→ RECORDS FOR PROCESSING
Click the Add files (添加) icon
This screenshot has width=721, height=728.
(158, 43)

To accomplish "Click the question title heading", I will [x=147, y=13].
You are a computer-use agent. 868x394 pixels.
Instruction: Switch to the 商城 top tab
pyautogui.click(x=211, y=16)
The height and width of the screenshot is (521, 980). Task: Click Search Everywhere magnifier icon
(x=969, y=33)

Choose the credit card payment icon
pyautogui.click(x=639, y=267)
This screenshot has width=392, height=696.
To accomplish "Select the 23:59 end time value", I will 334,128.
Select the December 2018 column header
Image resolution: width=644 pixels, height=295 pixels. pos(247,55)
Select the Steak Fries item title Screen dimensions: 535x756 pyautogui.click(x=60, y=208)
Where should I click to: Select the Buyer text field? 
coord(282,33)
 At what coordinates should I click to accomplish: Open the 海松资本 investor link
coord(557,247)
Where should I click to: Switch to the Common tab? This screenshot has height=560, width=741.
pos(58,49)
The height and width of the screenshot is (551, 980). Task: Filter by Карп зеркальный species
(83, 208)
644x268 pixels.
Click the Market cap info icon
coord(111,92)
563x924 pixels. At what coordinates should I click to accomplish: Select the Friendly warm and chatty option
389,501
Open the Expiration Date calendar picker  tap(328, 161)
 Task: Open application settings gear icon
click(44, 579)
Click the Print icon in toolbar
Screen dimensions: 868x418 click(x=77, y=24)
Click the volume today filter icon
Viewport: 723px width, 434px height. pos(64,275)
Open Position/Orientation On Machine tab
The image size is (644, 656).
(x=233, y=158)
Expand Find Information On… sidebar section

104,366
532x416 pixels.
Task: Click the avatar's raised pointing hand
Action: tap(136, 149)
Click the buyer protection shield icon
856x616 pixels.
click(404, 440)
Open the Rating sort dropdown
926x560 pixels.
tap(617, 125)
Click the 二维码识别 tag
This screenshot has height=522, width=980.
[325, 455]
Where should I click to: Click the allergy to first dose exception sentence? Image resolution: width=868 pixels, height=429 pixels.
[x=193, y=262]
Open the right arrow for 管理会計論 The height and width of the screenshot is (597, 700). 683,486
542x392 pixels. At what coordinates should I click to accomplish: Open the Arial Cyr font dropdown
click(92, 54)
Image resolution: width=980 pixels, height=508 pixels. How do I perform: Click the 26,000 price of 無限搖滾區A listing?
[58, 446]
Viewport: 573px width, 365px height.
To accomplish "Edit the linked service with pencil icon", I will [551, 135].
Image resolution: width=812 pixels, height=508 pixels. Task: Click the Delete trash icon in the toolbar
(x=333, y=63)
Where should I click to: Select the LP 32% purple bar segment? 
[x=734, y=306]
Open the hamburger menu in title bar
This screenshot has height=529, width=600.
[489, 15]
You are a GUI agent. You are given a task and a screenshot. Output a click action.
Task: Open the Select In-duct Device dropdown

→ WHAT THE EXERCISE ASKS
Would you restate each of the entries word for word?

→ ANSWER FOR THIS EXERCISE
Click the Add files (添加) icon
This screenshot has width=721, height=728.
(158, 43)

To accomplish "Click the question title heading", I will [x=147, y=13].
You are a computer-use agent. 868x394 pixels.
Instruction: Switch to the 商城 top tab
pyautogui.click(x=211, y=16)
The height and width of the screenshot is (521, 980). Task: Click Search Everywhere magnifier icon
(x=969, y=33)

Choose the credit card payment icon
pyautogui.click(x=639, y=267)
This screenshot has width=392, height=696.
To accomplish "Select the 23:59 end time value", I will 334,128.
Select the December 2018 column header
Image resolution: width=644 pixels, height=295 pixels. pos(247,55)
Select the Steak Fries item title Screen dimensions: 535x756 pyautogui.click(x=60, y=208)
Where should I click to: Select the Buyer text field? 
coord(282,33)
 At what coordinates should I click to accomplish: Open the 海松资本 investor link
coord(557,247)
Where should I click to: Switch to the Common tab? This screenshot has height=560, width=741.
pos(58,49)
The height and width of the screenshot is (551, 980). Task: Filter by Карп зеркальный species
(83, 208)
644x268 pixels.
Click the Market cap info icon
coord(111,92)
563x924 pixels. At what coordinates should I click to accomplish: Select the Friendly warm and chatty option
389,501
Open the Expiration Date calendar picker  tap(328, 161)
 Task: Open application settings gear icon
click(44, 579)
Click the Print icon in toolbar
Screen dimensions: 868x418 click(x=77, y=24)
Click the volume today filter icon
Viewport: 723px width, 434px height. pos(64,275)
Open Position/Orientation On Machine tab
The image size is (644, 656).
(x=233, y=158)
Expand Find Information On… sidebar section

104,366
532x416 pixels.
Task: Click the avatar's raised pointing hand
Action: tap(136, 149)
Click the buyer protection shield icon
856x616 pixels.
click(404, 440)
Open the Rating sort dropdown
926x560 pixels.
tap(617, 125)
Click the 二维码识别 tag
This screenshot has height=522, width=980.
[325, 455]
Where should I click to: Click the allergy to first dose exception sentence? Image resolution: width=868 pixels, height=429 pixels.
[x=193, y=262]
Open the right arrow for 管理会計論 The height and width of the screenshot is (597, 700). 683,486
542x392 pixels. At what coordinates should I click to accomplish: Open the Arial Cyr font dropdown
click(92, 54)
Image resolution: width=980 pixels, height=508 pixels. How do I perform: Click the 26,000 price of 無限搖滾區A listing?
[58, 446]
Viewport: 573px width, 365px height.
To accomplish "Edit the linked service with pencil icon", I will [551, 135].
Image resolution: width=812 pixels, height=508 pixels. Task: Click the Delete trash icon in the toolbar
(x=333, y=63)
Where should I click to: Select the LP 32% purple bar segment? 
[x=734, y=306]
Open the hamburger menu in title bar
This screenshot has height=529, width=600.
[489, 15]
You are a GUI agent. You are given a task and a screenshot. Output a click action.
Task: Open the Select In-duct Device dropdown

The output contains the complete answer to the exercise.